"""

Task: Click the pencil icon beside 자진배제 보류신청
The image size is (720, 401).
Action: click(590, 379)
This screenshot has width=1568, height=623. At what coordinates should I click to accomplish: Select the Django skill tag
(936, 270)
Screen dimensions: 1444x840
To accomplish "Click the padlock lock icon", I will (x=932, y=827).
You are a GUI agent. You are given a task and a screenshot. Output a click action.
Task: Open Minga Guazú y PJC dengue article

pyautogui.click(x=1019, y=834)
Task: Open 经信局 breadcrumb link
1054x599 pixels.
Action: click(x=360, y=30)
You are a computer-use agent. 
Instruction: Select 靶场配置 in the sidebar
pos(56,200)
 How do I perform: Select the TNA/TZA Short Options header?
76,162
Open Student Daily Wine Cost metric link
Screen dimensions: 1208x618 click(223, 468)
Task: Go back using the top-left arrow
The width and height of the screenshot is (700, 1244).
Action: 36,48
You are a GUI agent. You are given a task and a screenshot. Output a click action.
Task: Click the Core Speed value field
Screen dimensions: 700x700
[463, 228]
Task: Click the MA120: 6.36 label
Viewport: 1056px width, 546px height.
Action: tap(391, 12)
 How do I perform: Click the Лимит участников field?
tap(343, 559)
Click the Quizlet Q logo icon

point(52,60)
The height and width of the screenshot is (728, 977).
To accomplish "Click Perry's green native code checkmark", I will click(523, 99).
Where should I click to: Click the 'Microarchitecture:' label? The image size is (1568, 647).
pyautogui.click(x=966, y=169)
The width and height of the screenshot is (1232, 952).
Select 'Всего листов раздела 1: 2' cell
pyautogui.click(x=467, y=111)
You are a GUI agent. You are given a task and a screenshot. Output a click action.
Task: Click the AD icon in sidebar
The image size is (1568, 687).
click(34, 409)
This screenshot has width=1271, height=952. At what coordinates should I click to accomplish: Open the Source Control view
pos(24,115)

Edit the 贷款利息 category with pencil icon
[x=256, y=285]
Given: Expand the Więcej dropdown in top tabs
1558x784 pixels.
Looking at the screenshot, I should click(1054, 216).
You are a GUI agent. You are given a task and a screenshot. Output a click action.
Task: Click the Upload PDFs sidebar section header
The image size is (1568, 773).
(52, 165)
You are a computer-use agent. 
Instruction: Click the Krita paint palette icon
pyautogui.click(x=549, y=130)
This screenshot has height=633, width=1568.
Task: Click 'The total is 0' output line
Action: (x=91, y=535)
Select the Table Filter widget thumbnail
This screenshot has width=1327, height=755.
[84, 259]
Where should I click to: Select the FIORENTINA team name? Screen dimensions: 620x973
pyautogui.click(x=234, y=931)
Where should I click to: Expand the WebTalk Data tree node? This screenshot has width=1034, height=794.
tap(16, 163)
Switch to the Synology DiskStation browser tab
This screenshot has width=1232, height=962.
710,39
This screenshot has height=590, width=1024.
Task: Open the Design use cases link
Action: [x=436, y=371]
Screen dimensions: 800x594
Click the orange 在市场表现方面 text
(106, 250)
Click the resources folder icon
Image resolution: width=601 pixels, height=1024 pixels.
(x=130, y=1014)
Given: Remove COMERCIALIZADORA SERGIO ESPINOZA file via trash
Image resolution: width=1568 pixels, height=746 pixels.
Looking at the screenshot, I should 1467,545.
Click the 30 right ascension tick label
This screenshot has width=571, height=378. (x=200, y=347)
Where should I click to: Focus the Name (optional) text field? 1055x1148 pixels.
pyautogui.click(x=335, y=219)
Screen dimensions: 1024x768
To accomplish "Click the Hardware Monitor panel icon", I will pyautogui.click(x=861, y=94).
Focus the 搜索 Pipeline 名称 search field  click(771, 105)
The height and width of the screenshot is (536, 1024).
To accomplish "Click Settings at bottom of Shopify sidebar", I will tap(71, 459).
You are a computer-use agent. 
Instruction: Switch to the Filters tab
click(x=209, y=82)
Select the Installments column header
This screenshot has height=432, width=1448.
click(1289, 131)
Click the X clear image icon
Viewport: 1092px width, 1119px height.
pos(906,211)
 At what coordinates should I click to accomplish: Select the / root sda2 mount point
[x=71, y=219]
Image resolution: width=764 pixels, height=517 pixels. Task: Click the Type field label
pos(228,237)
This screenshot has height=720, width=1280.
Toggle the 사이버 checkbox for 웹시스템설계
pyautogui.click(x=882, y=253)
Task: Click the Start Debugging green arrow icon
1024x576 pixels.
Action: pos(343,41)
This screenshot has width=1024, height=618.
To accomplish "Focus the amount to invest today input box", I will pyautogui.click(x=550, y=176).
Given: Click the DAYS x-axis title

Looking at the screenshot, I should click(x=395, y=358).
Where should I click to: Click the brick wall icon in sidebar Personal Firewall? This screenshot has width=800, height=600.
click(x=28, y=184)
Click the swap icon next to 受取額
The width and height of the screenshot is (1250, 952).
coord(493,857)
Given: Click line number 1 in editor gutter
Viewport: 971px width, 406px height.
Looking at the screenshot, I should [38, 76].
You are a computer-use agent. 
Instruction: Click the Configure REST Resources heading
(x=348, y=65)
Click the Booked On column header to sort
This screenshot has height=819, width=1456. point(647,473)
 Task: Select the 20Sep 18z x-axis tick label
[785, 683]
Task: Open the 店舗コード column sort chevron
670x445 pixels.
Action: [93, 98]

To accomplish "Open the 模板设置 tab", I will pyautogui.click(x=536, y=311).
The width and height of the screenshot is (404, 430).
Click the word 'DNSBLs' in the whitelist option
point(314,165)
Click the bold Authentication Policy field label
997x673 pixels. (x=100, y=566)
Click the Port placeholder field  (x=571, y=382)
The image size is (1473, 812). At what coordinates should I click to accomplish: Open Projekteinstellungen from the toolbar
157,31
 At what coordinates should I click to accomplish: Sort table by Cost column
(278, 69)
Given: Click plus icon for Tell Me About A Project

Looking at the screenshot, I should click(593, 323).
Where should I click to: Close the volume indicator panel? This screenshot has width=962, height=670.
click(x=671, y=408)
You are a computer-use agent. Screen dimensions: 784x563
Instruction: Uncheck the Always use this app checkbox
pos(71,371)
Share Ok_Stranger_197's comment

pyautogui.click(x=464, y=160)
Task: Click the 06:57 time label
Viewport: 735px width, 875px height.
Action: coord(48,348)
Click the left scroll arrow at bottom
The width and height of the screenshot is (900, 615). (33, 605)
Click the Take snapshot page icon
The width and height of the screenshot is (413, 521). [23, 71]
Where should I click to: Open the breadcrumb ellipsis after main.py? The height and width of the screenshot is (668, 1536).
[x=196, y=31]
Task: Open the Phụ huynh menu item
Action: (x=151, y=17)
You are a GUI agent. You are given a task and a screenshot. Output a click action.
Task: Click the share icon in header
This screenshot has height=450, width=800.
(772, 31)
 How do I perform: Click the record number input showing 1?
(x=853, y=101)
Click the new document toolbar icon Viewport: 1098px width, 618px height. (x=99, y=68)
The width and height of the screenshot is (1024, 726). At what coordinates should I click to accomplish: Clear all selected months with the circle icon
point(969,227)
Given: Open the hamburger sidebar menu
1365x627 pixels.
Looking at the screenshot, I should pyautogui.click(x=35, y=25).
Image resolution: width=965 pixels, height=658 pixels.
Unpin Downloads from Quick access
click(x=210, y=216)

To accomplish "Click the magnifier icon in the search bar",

"""

AIM OF THE EXERCISE: Give back the entire listing above, matching every line exactly.

YOUR SOLUTION:
Task: Click the pencil icon beside 자진배제 보류신청
The image size is (720, 401).
Action: click(590, 379)
This screenshot has width=1568, height=623. At what coordinates should I click to accomplish: Select the Django skill tag
(936, 270)
Screen dimensions: 1444x840
To accomplish "Click the padlock lock icon", I will (x=932, y=827).
You are a GUI agent. You are given a task and a screenshot. Output a click action.
Task: Open Minga Guazú y PJC dengue article

pyautogui.click(x=1019, y=834)
Task: Open 经信局 breadcrumb link
1054x599 pixels.
Action: click(x=360, y=30)
You are a computer-use agent. 
Instruction: Select 靶场配置 in the sidebar
pos(56,200)
 How do I perform: Select the TNA/TZA Short Options header?
76,162
Open Student Daily Wine Cost metric link
Screen dimensions: 1208x618 click(223, 468)
Task: Go back using the top-left arrow
The width and height of the screenshot is (700, 1244).
Action: 36,48
You are a GUI agent. You are given a task and a screenshot. Output a click action.
Task: Click the Core Speed value field
Screen dimensions: 700x700
[463, 228]
Task: Click the MA120: 6.36 label
Viewport: 1056px width, 546px height.
Action: tap(391, 12)
 How do I perform: Click the Лимит участников field?
tap(343, 559)
Click the Quizlet Q logo icon

point(52,60)
The height and width of the screenshot is (728, 977).
To accomplish "Click Perry's green native code checkmark", I will click(523, 99).
Where should I click to: Click the 'Microarchitecture:' label? The image size is (1568, 647).
pyautogui.click(x=966, y=169)
The width and height of the screenshot is (1232, 952).
Select 'Всего листов раздела 1: 2' cell
pyautogui.click(x=467, y=111)
You are a GUI agent. You are given a task and a screenshot. Output a click action.
Task: Click the AD icon in sidebar
The image size is (1568, 687).
click(34, 409)
This screenshot has width=1271, height=952. At what coordinates should I click to accomplish: Open the Source Control view
pos(24,115)

Edit the 贷款利息 category with pencil icon
[x=256, y=285]
Given: Expand the Więcej dropdown in top tabs
1558x784 pixels.
Looking at the screenshot, I should click(1054, 216).
You are a GUI agent. You are given a task and a screenshot. Output a click action.
Task: Click the Upload PDFs sidebar section header
The image size is (1568, 773).
(52, 165)
You are a computer-use agent. 
Instruction: Click the Krita paint palette icon
pyautogui.click(x=549, y=130)
This screenshot has height=633, width=1568.
Task: Click 'The total is 0' output line
Action: (x=91, y=535)
Select the Table Filter widget thumbnail
This screenshot has width=1327, height=755.
[84, 259]
Where should I click to: Select the FIORENTINA team name? Screen dimensions: 620x973
pyautogui.click(x=234, y=931)
Where should I click to: Expand the WebTalk Data tree node? This screenshot has width=1034, height=794.
tap(16, 163)
Switch to the Synology DiskStation browser tab
This screenshot has width=1232, height=962.
710,39
This screenshot has height=590, width=1024.
Task: Open the Design use cases link
Action: [x=436, y=371]
Screen dimensions: 800x594
Click the orange 在市场表现方面 text
(106, 250)
Click the resources folder icon
Image resolution: width=601 pixels, height=1024 pixels.
(x=130, y=1014)
Given: Remove COMERCIALIZADORA SERGIO ESPINOZA file via trash
Image resolution: width=1568 pixels, height=746 pixels.
Looking at the screenshot, I should 1467,545.
Click the 30 right ascension tick label
This screenshot has width=571, height=378. (x=200, y=347)
Where should I click to: Focus the Name (optional) text field? 1055x1148 pixels.
pyautogui.click(x=335, y=219)
Screen dimensions: 1024x768
To accomplish "Click the Hardware Monitor panel icon", I will pyautogui.click(x=861, y=94).
Focus the 搜索 Pipeline 名称 search field  click(771, 105)
The height and width of the screenshot is (536, 1024).
To accomplish "Click Settings at bottom of Shopify sidebar", I will tap(71, 459).
You are a computer-use agent. 
Instruction: Switch to the Filters tab
click(x=209, y=82)
Select the Installments column header
This screenshot has height=432, width=1448.
click(1289, 131)
Click the X clear image icon
Viewport: 1092px width, 1119px height.
pos(906,211)
 At what coordinates should I click to accomplish: Select the / root sda2 mount point
[x=71, y=219]
Image resolution: width=764 pixels, height=517 pixels. Task: Click the Type field label
pos(228,237)
This screenshot has height=720, width=1280.
Toggle the 사이버 checkbox for 웹시스템설계
pyautogui.click(x=882, y=253)
Task: Click the Start Debugging green arrow icon
1024x576 pixels.
Action: pos(343,41)
This screenshot has width=1024, height=618.
To accomplish "Focus the amount to invest today input box", I will pyautogui.click(x=550, y=176).
Given: Click the DAYS x-axis title

Looking at the screenshot, I should click(x=395, y=358).
Where should I click to: Click the brick wall icon in sidebar Personal Firewall? This screenshot has width=800, height=600.
click(x=28, y=184)
Click the swap icon next to 受取額
The width and height of the screenshot is (1250, 952).
coord(493,857)
Given: Click line number 1 in editor gutter
Viewport: 971px width, 406px height.
Looking at the screenshot, I should [38, 76].
You are a computer-use agent. 
Instruction: Click the Configure REST Resources heading
(x=348, y=65)
Click the Booked On column header to sort
This screenshot has height=819, width=1456. point(647,473)
 Task: Select the 20Sep 18z x-axis tick label
[785, 683]
Task: Open the 店舗コード column sort chevron
670x445 pixels.
Action: [93, 98]

To accomplish "Open the 模板设置 tab", I will pyautogui.click(x=536, y=311).
The width and height of the screenshot is (404, 430).
Click the word 'DNSBLs' in the whitelist option
point(314,165)
Click the bold Authentication Policy field label
997x673 pixels. (x=100, y=566)
Click the Port placeholder field  (x=571, y=382)
The image size is (1473, 812). At what coordinates should I click to accomplish: Open Projekteinstellungen from the toolbar
157,31
 At what coordinates should I click to accomplish: Sort table by Cost column
(278, 69)
Given: Click plus icon for Tell Me About A Project

Looking at the screenshot, I should click(593, 323).
Where should I click to: Close the volume indicator panel? This screenshot has width=962, height=670.
click(x=671, y=408)
You are a computer-use agent. Screen dimensions: 784x563
Instruction: Uncheck the Always use this app checkbox
pos(71,371)
Share Ok_Stranger_197's comment

pyautogui.click(x=464, y=160)
Task: Click the 06:57 time label
Viewport: 735px width, 875px height.
Action: coord(48,348)
Click the left scroll arrow at bottom
The width and height of the screenshot is (900, 615). (33, 605)
Click the Take snapshot page icon
The width and height of the screenshot is (413, 521). [23, 71]
Where should I click to: Open the breadcrumb ellipsis after main.py? The height and width of the screenshot is (668, 1536).
[x=196, y=31]
Task: Open the Phụ huynh menu item
Action: (x=151, y=17)
You are a GUI agent. You are given a task and a screenshot. Output a click action.
Task: Click the share icon in header
This screenshot has height=450, width=800.
(772, 31)
 How do I perform: Click the record number input showing 1?
(x=853, y=101)
Click the new document toolbar icon Viewport: 1098px width, 618px height. (x=99, y=68)
The width and height of the screenshot is (1024, 726). At what coordinates should I click to accomplish: Clear all selected months with the circle icon
point(969,227)
Given: Open the hamburger sidebar menu
1365x627 pixels.
Looking at the screenshot, I should pyautogui.click(x=35, y=25).
Image resolution: width=965 pixels, height=658 pixels.
Unpin Downloads from Quick access
click(x=210, y=216)

To accomplish "Click the magnifier icon in the search bar",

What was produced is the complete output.